Emeril smells the Roses
As grand marshal of the 2008 Pasadena Tournament of Roses Parade,
Emeril Lagasse waves to the tens of thousands along the route yesterday morning. A Fall River native, Lagasse and his trademark "Bam!" have been on the Food Network for 10 years. Southern Cal played Illinois in the Rose Bowl.
Shriver remembered
California first lady
Maria Shriver will return to the John F. Kennedy Library and Museum on Jan. 13 to host a screening of "American Idealist," a documentary about her father,
Sargent Shriver, who started several federal programs including Head Start and the Peace Corps. After the screening, there will be a discussion with
William Josephson and
Edgar May, who are both friends of Shriver, the film's director
Bruce Orenstein, and Shriver biographer
Scott Stossel. The screening comes just about two months after Mrs.
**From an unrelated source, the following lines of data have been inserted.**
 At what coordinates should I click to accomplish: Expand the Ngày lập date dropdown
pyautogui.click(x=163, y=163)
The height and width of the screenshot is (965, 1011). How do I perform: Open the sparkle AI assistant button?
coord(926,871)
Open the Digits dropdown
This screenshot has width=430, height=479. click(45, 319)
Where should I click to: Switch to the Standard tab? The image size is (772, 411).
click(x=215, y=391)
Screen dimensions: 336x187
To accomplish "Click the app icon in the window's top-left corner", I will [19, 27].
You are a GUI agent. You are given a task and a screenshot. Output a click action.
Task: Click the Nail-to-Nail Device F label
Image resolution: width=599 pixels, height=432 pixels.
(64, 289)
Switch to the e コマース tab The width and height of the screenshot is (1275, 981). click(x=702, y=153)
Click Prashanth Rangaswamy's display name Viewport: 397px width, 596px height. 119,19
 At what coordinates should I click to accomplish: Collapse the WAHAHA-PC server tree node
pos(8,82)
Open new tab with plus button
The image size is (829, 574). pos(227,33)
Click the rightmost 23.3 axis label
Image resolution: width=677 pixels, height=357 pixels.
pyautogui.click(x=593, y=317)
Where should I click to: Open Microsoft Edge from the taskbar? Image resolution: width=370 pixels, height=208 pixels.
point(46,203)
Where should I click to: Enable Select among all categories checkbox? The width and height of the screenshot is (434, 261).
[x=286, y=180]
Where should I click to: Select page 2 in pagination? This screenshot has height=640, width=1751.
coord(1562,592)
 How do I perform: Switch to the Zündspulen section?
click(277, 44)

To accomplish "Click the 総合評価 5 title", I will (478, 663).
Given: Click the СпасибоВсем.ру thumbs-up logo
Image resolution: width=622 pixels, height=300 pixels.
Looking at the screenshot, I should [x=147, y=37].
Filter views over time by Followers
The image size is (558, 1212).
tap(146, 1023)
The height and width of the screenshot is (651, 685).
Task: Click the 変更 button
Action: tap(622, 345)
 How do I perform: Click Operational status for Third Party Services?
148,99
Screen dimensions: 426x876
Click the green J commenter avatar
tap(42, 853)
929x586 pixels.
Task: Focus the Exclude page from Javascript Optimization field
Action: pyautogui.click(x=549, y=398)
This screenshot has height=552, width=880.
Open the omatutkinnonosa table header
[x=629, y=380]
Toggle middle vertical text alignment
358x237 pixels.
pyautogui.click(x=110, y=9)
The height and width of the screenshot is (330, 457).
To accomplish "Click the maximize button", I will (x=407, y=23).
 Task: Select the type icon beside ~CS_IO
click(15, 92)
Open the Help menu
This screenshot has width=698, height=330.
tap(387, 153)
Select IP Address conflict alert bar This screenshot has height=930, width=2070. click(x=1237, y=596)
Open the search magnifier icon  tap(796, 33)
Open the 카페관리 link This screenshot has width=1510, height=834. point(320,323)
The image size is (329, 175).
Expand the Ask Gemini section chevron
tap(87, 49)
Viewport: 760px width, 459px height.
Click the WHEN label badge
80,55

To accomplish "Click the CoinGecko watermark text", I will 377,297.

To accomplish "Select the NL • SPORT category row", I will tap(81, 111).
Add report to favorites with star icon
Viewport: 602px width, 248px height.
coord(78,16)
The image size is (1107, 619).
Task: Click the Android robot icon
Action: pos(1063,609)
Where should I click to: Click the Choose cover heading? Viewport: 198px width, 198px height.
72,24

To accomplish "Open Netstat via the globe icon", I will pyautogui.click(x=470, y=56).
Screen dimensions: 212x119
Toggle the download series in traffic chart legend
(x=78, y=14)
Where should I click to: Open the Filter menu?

Arnold Schwarzenegger and her brothers honored their mother,
Eunice Kennedy Shriver, at the JFK Library gathering that included her siblings, Senator
Ted Kennedy and
Jean Kennedy Smith. . . . And on Jan. 14, former secretary of state
Madeleine Albright will be at the JFK Library to talk about her new book "Memo to the President Elect: How We Can Restore America's Reputation and Leadership" with Harvard prof
Joseph Nye.
Home again?
Donnie Wahlberg could be back working on a film in Boston by late spring. Wahlberg, who just finished filming Southie native
Brian Goodman's "Real Men Cry" in Boston, is in final talks to direct "The Fallen," a drama based on the life of
Michael Yebba, a former Boston firefighter who battled a drug addiction. And it looks like Wahlberg is taking a page from
Ben Affleck's book in making his directorial debut with "Gone Baby Gone," which stars his brother
Casey. If Wahlberg takes on the project he'll be directing his brother
Bob Wahlberg in the lead role. (Their brother
Jim is also listed as one of the film's producers.) "Depending upon what happens with the writers' strike, we could be starting by late spring," Yebba told us yesterday. "We expect to film it all here in Boston." Yebba - who's had roles in "Real Men Cry," "21," and "My Best Friend's Girl" - penned the script with Boston writer
Emilio Mauro, but it started out as something quite different for Yebba. "This was kind of like a journal for me," he said. "Then it became something else."